Les tarifs bancaires en France affichent une stabilité relative
Avec la liste des dix tarifs standardisés entrée en vigueur depuis le début de l’année, on a pu penser que les banques françaises seraient attentives à l’évolution des prix de leurs services pour 2011. A la lumière de l’enquête annuelle de l’association CLCV et le magazine Mieux Vivre Votre Argent, cela se vérifie partiellement. Elle est établie à partir de 26.000 données applicables au 1er février, issues de 134 banques et analysées à travers trois types de clientèle.
Pour le petit client, l’étude observe un très léger recul par rapport à 2010, à -0,29% en moyenne. Le deuxième profil (un couple ayant une consommation moyenne) affiche une hausse inverse (+0,29%), tandis que le troisième, grand consommateur, subit l’inflation la plus importante (+1,79%).
Cela dit, cette stabilité doit être relativisée par rapport à la baisse de 5,3% l’année dernière. En outre, elle cache de fortes disparités. «D’une banque à l’autre, la différence de prix va jusqu’à 195% pour un même panier de services en métropole. C’est le profil du petit client qui fait les frais de la plus grande distorsion [de 35 à 103 euros]», indique l’étude. Ce dernier est presque toujours pénalisé dans la souscription d’un package.
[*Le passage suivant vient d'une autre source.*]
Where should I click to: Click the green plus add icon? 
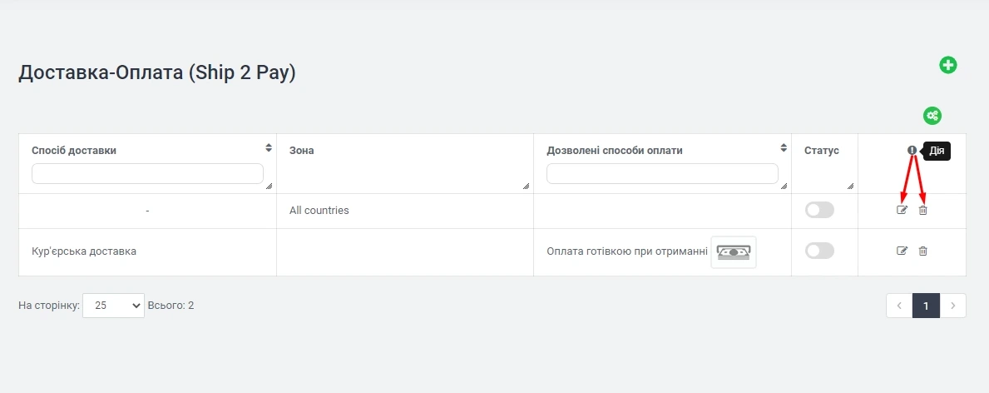947,65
Enfin, les écarts par rapport à l’Outre-mer restent parfois choquants et injustifiés, selon la CLCV.
En dehors de ces réserves importantes, la disparité, admet Reine-Claude Mader, présidente de la CLCV, atteste que «la concurrence est bien réelle» - argument repris en interne par la Fédération bancaire française (qui n’a pas réagi officiellement). Certains mutualistes, en particulier les caisses du Crédit Agricole (qui monopolisent les dix premières places pour le premier profil, faisant sortir la Banque Postale) se distinguent. Estimant que les banques gèrent leurs tarifs en fonction de leur communication et sont très attentives aux indicateurs de l'étude, la CLCV et Mieux Vivre entendent augmenter d’une cinquantaine à 120 le nombre de lignes tarifaires suivies pour l’année prochaine.
Les auteurs de l’enquête sont en revanche réservés sur l’efficacité de la liste des dix tarifs standards (instaurée pour faciliter les comparaisons). Ils s’interrogent sur les conditions réelles d’accès à ces tarifs et sur la mise en œuvre des engagements au niveau local. Ils ajoutent étudier la mise en place d’un comparateur, à l’image de l’UFC-Que Choisir.